> [TASK REQUIREMENTS]:
Nothing in the data may be altered as it is transcribed.

------ TASK MATERIAL ------

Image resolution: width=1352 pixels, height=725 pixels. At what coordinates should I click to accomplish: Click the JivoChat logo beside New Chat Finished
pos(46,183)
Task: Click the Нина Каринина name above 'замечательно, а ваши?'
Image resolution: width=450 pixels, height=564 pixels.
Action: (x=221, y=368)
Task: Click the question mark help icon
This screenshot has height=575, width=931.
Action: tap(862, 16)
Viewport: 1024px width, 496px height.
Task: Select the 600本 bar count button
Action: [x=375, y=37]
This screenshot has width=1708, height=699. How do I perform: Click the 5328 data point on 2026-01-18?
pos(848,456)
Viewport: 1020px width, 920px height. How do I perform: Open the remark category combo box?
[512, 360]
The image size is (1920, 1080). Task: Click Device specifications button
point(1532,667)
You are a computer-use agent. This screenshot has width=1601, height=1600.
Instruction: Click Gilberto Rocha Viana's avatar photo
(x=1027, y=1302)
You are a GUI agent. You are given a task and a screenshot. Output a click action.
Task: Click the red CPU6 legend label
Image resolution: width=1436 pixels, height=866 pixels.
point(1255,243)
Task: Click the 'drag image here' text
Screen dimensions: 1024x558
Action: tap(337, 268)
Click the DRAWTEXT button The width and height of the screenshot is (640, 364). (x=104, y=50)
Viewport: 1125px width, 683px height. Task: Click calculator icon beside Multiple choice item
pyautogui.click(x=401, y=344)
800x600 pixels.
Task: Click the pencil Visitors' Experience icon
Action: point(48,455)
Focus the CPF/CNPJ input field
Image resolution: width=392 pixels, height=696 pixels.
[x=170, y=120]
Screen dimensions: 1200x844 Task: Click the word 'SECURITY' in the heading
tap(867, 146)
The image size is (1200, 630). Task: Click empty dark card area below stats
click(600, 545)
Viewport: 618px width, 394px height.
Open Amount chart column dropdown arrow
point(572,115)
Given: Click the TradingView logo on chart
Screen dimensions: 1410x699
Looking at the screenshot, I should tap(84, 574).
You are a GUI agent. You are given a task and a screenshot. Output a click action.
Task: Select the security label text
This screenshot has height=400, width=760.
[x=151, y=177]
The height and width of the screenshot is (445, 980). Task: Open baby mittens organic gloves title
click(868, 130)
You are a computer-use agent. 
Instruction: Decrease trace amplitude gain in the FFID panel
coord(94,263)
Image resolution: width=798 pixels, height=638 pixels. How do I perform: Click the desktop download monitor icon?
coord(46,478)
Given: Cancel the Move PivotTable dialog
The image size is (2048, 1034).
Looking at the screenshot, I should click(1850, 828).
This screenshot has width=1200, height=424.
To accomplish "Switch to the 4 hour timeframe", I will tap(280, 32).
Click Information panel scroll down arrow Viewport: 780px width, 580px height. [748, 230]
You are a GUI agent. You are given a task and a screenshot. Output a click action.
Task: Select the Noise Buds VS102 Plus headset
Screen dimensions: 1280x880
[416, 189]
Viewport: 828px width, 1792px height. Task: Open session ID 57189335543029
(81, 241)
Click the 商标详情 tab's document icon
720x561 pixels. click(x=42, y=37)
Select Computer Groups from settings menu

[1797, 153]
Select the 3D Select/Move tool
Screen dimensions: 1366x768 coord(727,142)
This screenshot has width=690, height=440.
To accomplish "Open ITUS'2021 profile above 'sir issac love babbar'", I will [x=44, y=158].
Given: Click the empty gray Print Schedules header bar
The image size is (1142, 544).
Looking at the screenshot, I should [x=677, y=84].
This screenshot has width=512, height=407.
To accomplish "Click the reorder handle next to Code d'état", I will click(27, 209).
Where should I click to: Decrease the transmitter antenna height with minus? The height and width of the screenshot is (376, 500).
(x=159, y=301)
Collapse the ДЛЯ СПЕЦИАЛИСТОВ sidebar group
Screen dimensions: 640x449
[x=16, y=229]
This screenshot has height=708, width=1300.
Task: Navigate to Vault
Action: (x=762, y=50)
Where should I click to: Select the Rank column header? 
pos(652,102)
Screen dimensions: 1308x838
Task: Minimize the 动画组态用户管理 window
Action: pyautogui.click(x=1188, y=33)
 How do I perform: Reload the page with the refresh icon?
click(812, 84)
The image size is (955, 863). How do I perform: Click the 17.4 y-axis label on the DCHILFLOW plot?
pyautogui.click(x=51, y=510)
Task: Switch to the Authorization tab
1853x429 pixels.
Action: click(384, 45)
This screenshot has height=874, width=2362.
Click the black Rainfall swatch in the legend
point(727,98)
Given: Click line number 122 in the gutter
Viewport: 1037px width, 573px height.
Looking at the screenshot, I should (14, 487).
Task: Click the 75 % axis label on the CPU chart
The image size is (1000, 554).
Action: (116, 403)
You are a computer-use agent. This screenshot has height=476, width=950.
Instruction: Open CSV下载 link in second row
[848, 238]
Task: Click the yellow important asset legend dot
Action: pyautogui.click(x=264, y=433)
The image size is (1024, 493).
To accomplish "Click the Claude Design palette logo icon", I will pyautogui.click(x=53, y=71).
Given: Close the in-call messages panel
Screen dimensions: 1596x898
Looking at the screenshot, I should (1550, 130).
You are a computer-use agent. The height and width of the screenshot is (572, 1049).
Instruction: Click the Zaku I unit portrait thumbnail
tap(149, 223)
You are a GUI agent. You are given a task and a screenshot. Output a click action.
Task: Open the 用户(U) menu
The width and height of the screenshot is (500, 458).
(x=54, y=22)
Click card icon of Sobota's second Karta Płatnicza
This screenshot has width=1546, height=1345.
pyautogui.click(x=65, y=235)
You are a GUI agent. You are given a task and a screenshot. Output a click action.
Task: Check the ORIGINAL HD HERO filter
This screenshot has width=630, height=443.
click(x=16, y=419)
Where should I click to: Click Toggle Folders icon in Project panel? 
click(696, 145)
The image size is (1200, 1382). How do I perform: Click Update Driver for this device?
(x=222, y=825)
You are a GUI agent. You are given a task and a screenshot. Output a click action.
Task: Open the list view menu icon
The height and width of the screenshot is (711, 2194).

------

> [RESULT OF THE TASK]:
Image resolution: width=1352 pixels, height=725 pixels. At what coordinates should I click to accomplish: Click the JivoChat logo beside New Chat Finished
pos(46,183)
Task: Click the Нина Каринина name above 'замечательно, а ваши?'
Image resolution: width=450 pixels, height=564 pixels.
Action: (x=221, y=368)
Task: Click the question mark help icon
This screenshot has height=575, width=931.
Action: tap(862, 16)
Viewport: 1024px width, 496px height.
Task: Select the 600本 bar count button
Action: [x=375, y=37]
This screenshot has width=1708, height=699. How do I perform: Click the 5328 data point on 2026-01-18?
pos(848,456)
Viewport: 1020px width, 920px height. How do I perform: Open the remark category combo box?
[512, 360]
The image size is (1920, 1080). Task: Click Device specifications button
point(1532,667)
You are a computer-use agent. This screenshot has width=1601, height=1600.
Instruction: Click Gilberto Rocha Viana's avatar photo
(x=1027, y=1302)
You are a GUI agent. You are given a task and a screenshot. Output a click action.
Task: Click the red CPU6 legend label
Image resolution: width=1436 pixels, height=866 pixels.
point(1255,243)
Task: Click the 'drag image here' text
Screen dimensions: 1024x558
Action: tap(337, 268)
Click the DRAWTEXT button The width and height of the screenshot is (640, 364). (x=104, y=50)
Viewport: 1125px width, 683px height. Task: Click calculator icon beside Multiple choice item
pyautogui.click(x=401, y=344)
800x600 pixels.
Task: Click the pencil Visitors' Experience icon
Action: point(48,455)
Focus the CPF/CNPJ input field
Image resolution: width=392 pixels, height=696 pixels.
[x=170, y=120]
Screen dimensions: 1200x844 Task: Click the word 'SECURITY' in the heading
tap(867, 146)
The image size is (1200, 630). Task: Click empty dark card area below stats
click(600, 545)
Viewport: 618px width, 394px height.
Open Amount chart column dropdown arrow
point(572,115)
Given: Click the TradingView logo on chart
Screen dimensions: 1410x699
Looking at the screenshot, I should tap(84, 574).
You are a GUI agent. You are given a task and a screenshot. Output a click action.
Task: Select the security label text
This screenshot has height=400, width=760.
[x=151, y=177]
The height and width of the screenshot is (445, 980). Task: Open baby mittens organic gloves title
click(868, 130)
You are a computer-use agent. 
Instruction: Decrease trace amplitude gain in the FFID panel
coord(94,263)
Image resolution: width=798 pixels, height=638 pixels. How do I perform: Click the desktop download monitor icon?
coord(46,478)
Given: Cancel the Move PivotTable dialog
The image size is (2048, 1034).
Looking at the screenshot, I should click(1850, 828).
This screenshot has width=1200, height=424.
To accomplish "Switch to the 4 hour timeframe", I will tap(280, 32).
Click Information panel scroll down arrow Viewport: 780px width, 580px height. [748, 230]
You are a GUI agent. You are given a task and a screenshot. Output a click action.
Task: Select the Noise Buds VS102 Plus headset
Screen dimensions: 1280x880
[416, 189]
Viewport: 828px width, 1792px height. Task: Open session ID 57189335543029
(81, 241)
Click the 商标详情 tab's document icon
720x561 pixels. click(x=42, y=37)
Select Computer Groups from settings menu

[1797, 153]
Select the 3D Select/Move tool
Screen dimensions: 1366x768 coord(727,142)
This screenshot has width=690, height=440.
To accomplish "Open ITUS'2021 profile above 'sir issac love babbar'", I will [x=44, y=158].
Given: Click the empty gray Print Schedules header bar
The image size is (1142, 544).
Looking at the screenshot, I should [x=677, y=84].
This screenshot has width=512, height=407.
To accomplish "Click the reorder handle next to Code d'état", I will click(27, 209).
Where should I click to: Decrease the transmitter antenna height with minus? The height and width of the screenshot is (376, 500).
(x=159, y=301)
Collapse the ДЛЯ СПЕЦИАЛИСТОВ sidebar group
Screen dimensions: 640x449
[x=16, y=229]
This screenshot has height=708, width=1300.
Task: Navigate to Vault
Action: (x=762, y=50)
Where should I click to: Select the Rank column header? 
pos(652,102)
Screen dimensions: 1308x838
Task: Minimize the 动画组态用户管理 window
Action: pyautogui.click(x=1188, y=33)
 How do I perform: Reload the page with the refresh icon?
click(812, 84)
The image size is (955, 863). How do I perform: Click the 17.4 y-axis label on the DCHILFLOW plot?
pyautogui.click(x=51, y=510)
Task: Switch to the Authorization tab
1853x429 pixels.
Action: click(384, 45)
This screenshot has height=874, width=2362.
Click the black Rainfall swatch in the legend
point(727,98)
Given: Click line number 122 in the gutter
Viewport: 1037px width, 573px height.
Looking at the screenshot, I should (14, 487).
Task: Click the 75 % axis label on the CPU chart
The image size is (1000, 554).
Action: (116, 403)
You are a computer-use agent. This screenshot has height=476, width=950.
Instruction: Open CSV下载 link in second row
[848, 238]
Task: Click the yellow important asset legend dot
Action: pyautogui.click(x=264, y=433)
The image size is (1024, 493).
To accomplish "Click the Claude Design palette logo icon", I will pyautogui.click(x=53, y=71).
Given: Close the in-call messages panel
Screen dimensions: 1596x898
Looking at the screenshot, I should (1550, 130).
You are a computer-use agent. The height and width of the screenshot is (572, 1049).
Instruction: Click the Zaku I unit portrait thumbnail
tap(149, 223)
You are a GUI agent. You are given a task and a screenshot. Output a click action.
Task: Open the 用户(U) menu
The width and height of the screenshot is (500, 458).
(x=54, y=22)
Click card icon of Sobota's second Karta Płatnicza
This screenshot has width=1546, height=1345.
pyautogui.click(x=65, y=235)
You are a GUI agent. You are given a task and a screenshot. Output a click action.
Task: Check the ORIGINAL HD HERO filter
This screenshot has width=630, height=443.
click(x=16, y=419)
Where should I click to: Click Toggle Folders icon in Project panel? 
click(696, 145)
The image size is (1200, 1382). How do I perform: Click Update Driver for this device?
(x=222, y=825)
You are a GUI agent. You are given a task and a screenshot. Output a click action.
Task: Open the list view menu icon
The height and width of the screenshot is (711, 2194).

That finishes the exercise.